At least 21 deaths had been blamed on the storm system since it charged out of the Plains during the weekend, piling snow in the Ohio Valley, producing mudslides and floods in the southern Appalachians, and making layers of ice that snapped trees and power lines.
The storm was headed for New England, where Massachusetts expected up to 2 feet of snow and minor coastal flooding.
Airports for Washington, Baltimore, Philadelphia and New York largely shut down, stranding thousands of passengers trying to leave and get into the region. Amtrak's north-south service was halted between Washington and Richmond, Va., and regional bus service stopped in many areas.
The holiday meant there were few commuters, but police from Kentucky to Massachusetts pleaded with motorists to stay home and some counties banned nonessential travel so roads could be cleared.
"This is going to be days worth of cleanup," said Maryland Highway Administration spokesman David Buck.
The western tip of Maryland was buried, with 49 inches of snow in Garrett County on top of 30-foot drifts left by earlier storms.
"It's no man's land out there," said Garrett County state highway supervisor Paul McIntyre, whose office window in Keysers Ridge, elevation 2,900 feet, was entirely blocked by snow. "It looks more like Siberia than Maryland."
Elsewhere, 27 inches fell in West Virginia's Berkeley County, the National Weather Service said.

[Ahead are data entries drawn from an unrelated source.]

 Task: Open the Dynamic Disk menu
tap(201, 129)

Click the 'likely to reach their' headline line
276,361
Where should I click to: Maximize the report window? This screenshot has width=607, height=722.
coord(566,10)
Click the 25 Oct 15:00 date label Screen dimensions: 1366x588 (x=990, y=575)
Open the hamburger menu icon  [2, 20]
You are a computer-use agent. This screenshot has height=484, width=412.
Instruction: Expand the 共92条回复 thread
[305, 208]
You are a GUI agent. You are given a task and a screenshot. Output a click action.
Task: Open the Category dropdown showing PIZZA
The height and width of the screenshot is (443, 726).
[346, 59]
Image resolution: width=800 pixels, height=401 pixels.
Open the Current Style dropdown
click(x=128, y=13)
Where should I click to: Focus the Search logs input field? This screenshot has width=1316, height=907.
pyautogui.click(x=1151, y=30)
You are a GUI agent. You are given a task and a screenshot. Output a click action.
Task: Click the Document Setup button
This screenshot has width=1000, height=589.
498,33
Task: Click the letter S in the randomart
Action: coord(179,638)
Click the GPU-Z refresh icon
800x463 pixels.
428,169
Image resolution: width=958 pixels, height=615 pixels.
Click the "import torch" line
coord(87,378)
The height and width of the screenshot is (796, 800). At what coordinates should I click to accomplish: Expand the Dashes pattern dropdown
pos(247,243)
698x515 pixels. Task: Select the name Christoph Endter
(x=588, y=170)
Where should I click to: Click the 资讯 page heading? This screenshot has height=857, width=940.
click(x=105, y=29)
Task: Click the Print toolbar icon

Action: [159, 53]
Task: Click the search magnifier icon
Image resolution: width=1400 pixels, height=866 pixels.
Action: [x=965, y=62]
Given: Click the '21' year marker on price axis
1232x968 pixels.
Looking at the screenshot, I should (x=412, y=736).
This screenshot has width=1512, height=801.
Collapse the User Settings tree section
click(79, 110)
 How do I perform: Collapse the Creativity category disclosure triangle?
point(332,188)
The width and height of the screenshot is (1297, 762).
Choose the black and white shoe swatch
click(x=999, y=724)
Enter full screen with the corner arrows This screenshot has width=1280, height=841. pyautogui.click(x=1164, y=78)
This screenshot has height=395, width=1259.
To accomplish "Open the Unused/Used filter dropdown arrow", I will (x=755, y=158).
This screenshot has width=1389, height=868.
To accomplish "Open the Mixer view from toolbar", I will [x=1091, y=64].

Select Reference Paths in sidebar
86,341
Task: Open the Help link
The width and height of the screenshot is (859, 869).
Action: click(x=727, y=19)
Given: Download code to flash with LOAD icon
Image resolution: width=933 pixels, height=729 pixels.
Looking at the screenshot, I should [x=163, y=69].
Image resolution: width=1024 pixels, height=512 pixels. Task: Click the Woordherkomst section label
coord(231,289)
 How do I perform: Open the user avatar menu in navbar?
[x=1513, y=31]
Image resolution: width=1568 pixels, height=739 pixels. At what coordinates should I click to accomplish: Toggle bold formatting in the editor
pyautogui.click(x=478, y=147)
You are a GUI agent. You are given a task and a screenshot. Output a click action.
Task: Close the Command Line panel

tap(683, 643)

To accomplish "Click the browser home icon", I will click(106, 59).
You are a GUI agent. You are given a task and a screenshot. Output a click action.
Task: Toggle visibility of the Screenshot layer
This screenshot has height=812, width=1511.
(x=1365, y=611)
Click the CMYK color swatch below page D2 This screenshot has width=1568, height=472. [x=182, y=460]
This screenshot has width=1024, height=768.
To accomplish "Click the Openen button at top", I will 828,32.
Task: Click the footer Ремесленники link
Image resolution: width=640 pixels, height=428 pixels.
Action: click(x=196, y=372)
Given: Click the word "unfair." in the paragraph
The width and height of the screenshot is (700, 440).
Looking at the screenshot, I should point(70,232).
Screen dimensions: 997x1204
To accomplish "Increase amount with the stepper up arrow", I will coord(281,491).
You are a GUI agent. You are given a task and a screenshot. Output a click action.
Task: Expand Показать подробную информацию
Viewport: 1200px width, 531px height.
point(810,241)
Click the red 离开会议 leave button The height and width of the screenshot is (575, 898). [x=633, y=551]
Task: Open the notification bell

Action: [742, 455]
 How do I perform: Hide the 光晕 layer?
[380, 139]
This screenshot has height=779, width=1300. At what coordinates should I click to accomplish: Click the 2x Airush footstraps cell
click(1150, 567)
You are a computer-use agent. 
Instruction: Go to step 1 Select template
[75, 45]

The Seven Springs ski resort area on western Pennsylvania had 40 inches.
It was one of the worst snowstorms in a century in Washington, where 16 inches fell. For the region as a whole, it was the worst snowstorm since the blizzard of 1996, when at least 80 deaths were blamed on the weather.
Staff members at Baltimore-Washington International Airport distributed blankets and pillows to the some 150 travelers who spent the night there. The Port Authority of New York and New Jersey, which operates Newark, Kennedy and LaGuardia airports, supplied cots and blankets.
Thousands of travelers trying to get home from vacations were stuck at Florida airports.
"We got in here Sunday afternoon and were told we weren't going anywhere until Wednesday morning," said Thomas Gibbons of Philadelphia, who had spent a vacation with his wife and two other couples in the Dominican Republic. Gibbons, who found hotel rooms for him and his traveling companions, took the delay in stride.
"It could be worse - it's gorgeous here in Miami, and the hotel has a nice pool."
The heavy snow was blamed for several roof collapses in New Jersey, including one that killed a man at a job-training school in Edison. In Maryland, a roof fell in at the B & O Railroad Museum in Baltimore.
Ohio Gov. Bob Taft declared three southern counties disaster areas Monday because of the snow and ice. Disaster and emergency declarations also had been issued by governors in New York, Kentucky, New Jersey, West Virginia, Maryland and Delaware.
States had thousands of crews plowing and spreading salt. Maryland Gov. Robert Ehrlich said the storm had cost between $20 million and $30 million -- and the state was already $14 million over budget for road cleanup this season.
New York Mayor Michael Bloomberg estimated the storm, measured in Central Park at 19.5 inches by early evening, already had cost his city around $20 million. By early evening, the snow had ended in the city.
Plows built piles of snow two stories high along some streets, including Fifth Avenue near the Saks department store in Midtown Manhattan, where tourists took pictures of each other standing on the gigantic mounds of snow.
An estimated 100,000 customers lost power in West Virginia, with 20,000 in the Carolinas, 62,000 in Ohio, 96,000 in Kentucky and 6,000 in Virginia.
Weather-related deaths included two in Illinois, one in Nebraska, six in West Virginia, six in Missouri, one in Ohio, one in New Jersey and four in Iowa.
In Tennessee, two children were missing after the car in which they were riding was swept off a bridge by high water late Sunday. The car had not been found Monday. Their aunt, who was driving, was rescued.